135 000 m3 de terres, issues du chantier du nouvel hôpital Trousseau à Tours, vont être revalorisées pour l'agriculture. La première phase de travaux, démarrée à la mi-juillet, s'est terminée le 20 septembre. En octobre, après la fin du ballet des camions, la phase agricole commencera par une implantation de végétaux.

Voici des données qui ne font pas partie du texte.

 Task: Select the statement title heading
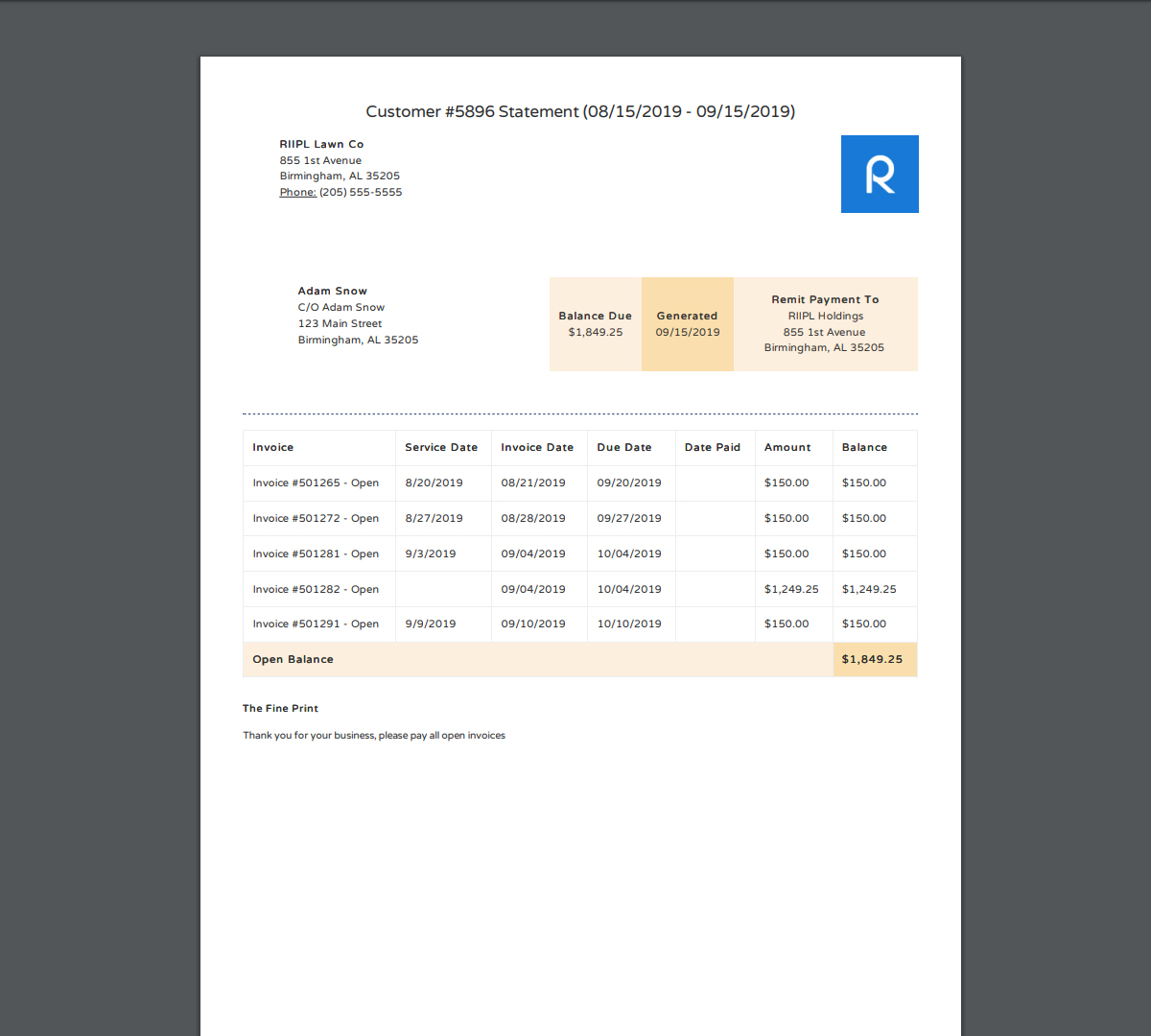[579, 111]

Nathaniel Beaumal a été ingénieur des BTP et il avoue avoir jeté des montagnes de terres de remblais après les chantiers, à la déchetterie. Petit-fils d'agriculteur, il se désolait de ce gâchis. Chaque année en France, 160 millions de tonnes de terre sont extraites des chantiers. Les entreprises dépensent deux milliards d’euros pour s’en débarrasser. "Cette pratique coûte cher à l'économie, et également à l’environnement. Alors, j'ai eu une idée...", raconte-t-il : en 2018, il fonde la société Terra Innova avec Pierre Anfray, un agronome spécialisé en microbiologie. "Nous faisons de la reconstitution de sol agricole. Dans ces volumes, il y a certes du déblai, mais aussi du sol limoneux, argileux, et de la matière fine. Ensuite, nous offrons aux cultivateurs un suivi sur 2 à 3 ans. On les conseille sur la succession de plantes à ensemencer pour avoir un retour de fertilité. Toute l'opération est gratuite pour eux."

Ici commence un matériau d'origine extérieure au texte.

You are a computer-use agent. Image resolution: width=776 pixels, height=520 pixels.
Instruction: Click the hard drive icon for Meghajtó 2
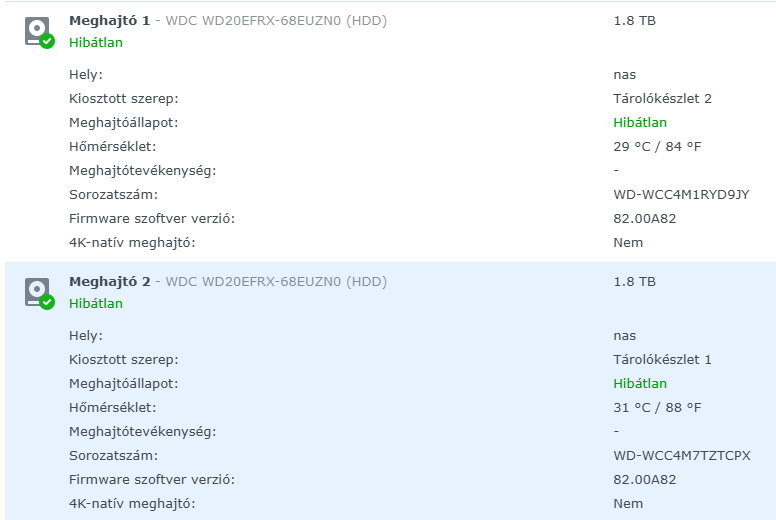tap(37, 291)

Quand Mathieu Spieldenner, directeur de travaux chez Guintoli, répond à l'appel d'offre du CHRU de Tours pour le nouvel hôpital, il propose à Nathaniel, son ancien salarié, de s'y associer. Cette "renaturation" de terres excavées provenant de chantiers est une première dans la région. "D'habitude les sols sont décapés et on remet de la terre végétale, mais derrière, il n'y a rien, aucune prescription agronomique. Là, c'est le chaînon manquant entre les métiers de l'agriculture et ceux du bâtiment." L'opération génère également un moindre coût pour l'hôpital car la distance est bien plus courte entre le chantier et les lieux de stockage. Ici, les parcelles agricoles choisies se situent à moins de vingt kilomètres…

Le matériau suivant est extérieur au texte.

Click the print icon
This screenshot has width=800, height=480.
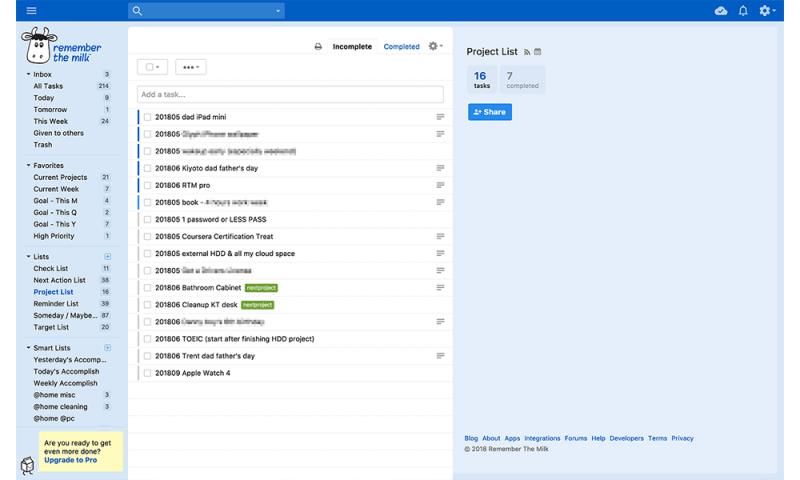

Grâce à Ivy Mouchel, le directeur des services techniques du CHRU, les travaux ont été réalisés en période d'"inter-cultures", soit entre les moissons et les semailles. "C'est cela qui a été le plus important. Il fallait synchroniser la phase de terrassement avec l’été. Quand on intervient, on fait en sorte que les vers de terre ne meurent pas. Plus il fait chaud, plus ils sont en profondeur et donc mieux c’est !", explique Nathaniel Beaumal. L'opération permet d'augmenter l'épaisseur des sols arables, en particulier sur des terrains où la pierre était proche de la surface. "On va créer des strates : d'abord de l'argile puis de la terre limoneuse sur 25 cm. J'ai hâte de voir le résultat dans 3 ans.", ajoute Mathieu Spieldenner.
Deux des cultivateurs partenaires travaillent en conventionnel, et un autre en agriculture de conservation des sols. Nathaniel Beaumal se réjouit : "Il n’avait pas travaillé sa parcelle depuis 15 ans ; c’est un allié important pour nous dans cette aventure. Car, parfois, au bout de deux ans, nous n'avons pas encore de résultat tangible."
Dès octobre, après la fin du ballet des camions, la phase agricole commencera par une implantation de végétaux. A la fin de l'opération, 25 hectares (l'équivalent de 30 terrains de football) auront été bonifiés sur 5 parcelles différentes.